Passage to read:
Are Black Women Incarcerated More Often Than Other Races?

African-American Women and the

Criminal Justice System

By: Dr. Lincoln Sloas

In February, we celebrate black history month. In past articles, I have spent time discussing the rates of crime and incarceration amongst black individuals, especially men. In this issue, I take time to discuss the rates of crime amongst females, in particular black females. It is here we now turn.

According to the National Resource Center on Justice Involved Women, since the 1908s, the number of women incarcerated in the United States has grown by nearly 700% and has out outpaced men by half. Additionally, as of 2013, 1.2 million women were under some form of correctional control of the criminal justice system.

For females, offending patterns tend to be primarily based in property offenses and drug offenses while nearly are third are violent offenses.

Also, nearly three-quarters of women in state prisons have mental health related issues, including depression, anxiety disorders, and eating disorders. Women are also more likely than males to take prescription medication for their mental health issues. As it pertains to substance abuse issues, 60% of women in state prisons are categorized as either drug dependent or meet abuse criteria.

Stored data entries
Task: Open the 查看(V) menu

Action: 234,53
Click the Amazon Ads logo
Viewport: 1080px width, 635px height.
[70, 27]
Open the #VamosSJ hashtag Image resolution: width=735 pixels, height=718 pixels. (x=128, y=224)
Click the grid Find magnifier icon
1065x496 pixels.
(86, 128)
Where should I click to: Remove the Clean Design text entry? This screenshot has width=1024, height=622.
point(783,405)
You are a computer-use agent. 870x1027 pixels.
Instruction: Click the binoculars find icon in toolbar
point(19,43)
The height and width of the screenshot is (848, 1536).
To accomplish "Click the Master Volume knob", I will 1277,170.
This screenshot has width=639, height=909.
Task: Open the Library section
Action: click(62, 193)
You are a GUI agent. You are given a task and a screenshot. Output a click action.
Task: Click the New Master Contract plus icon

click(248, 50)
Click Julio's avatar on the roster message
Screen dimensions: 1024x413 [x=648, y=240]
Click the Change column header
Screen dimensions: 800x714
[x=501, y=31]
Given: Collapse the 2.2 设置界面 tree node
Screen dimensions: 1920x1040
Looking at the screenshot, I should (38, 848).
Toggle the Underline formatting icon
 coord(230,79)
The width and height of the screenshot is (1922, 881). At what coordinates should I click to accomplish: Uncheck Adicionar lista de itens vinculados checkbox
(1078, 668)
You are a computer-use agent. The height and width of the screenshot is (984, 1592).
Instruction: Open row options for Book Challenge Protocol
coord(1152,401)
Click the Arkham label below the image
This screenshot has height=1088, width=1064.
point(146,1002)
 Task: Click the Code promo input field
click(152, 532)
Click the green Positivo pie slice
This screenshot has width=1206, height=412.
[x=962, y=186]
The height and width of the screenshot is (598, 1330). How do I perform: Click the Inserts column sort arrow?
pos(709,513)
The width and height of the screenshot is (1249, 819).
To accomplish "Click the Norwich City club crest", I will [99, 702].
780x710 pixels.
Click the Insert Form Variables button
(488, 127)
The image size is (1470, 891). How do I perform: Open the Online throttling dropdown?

Task details: Extend the article on African-American women and the criminal justice system, picking up after its last sentence. The listing comes from a separate source unrelated to the article.

Answer to the problem:
To this point, a general discussion has been had regarding women involved in the criminal justice system. The questions still remains about the role of black women involved in the criminal justice system. Recent estimates suggest there has been a decline of black women incarcerated in the United States.

However, as of 2014, black women still experienced higher rates of incarceration compared to white women (i.e., 2 times more likely). In light of these estimates, one must ask the question why we are seeing black women being incarcerated at higher rates compared to white women. If both races of females commit the same crime should not it warrant the same time?

Lincoln B. Sloas, Ph.D., is an Assistant Professor in the School of Criminology and Criminal Justice at Florida Atlantic University. His research interests include community corrections with an emphasis on how individuals navigate substance use treatment services and problem-solving courts.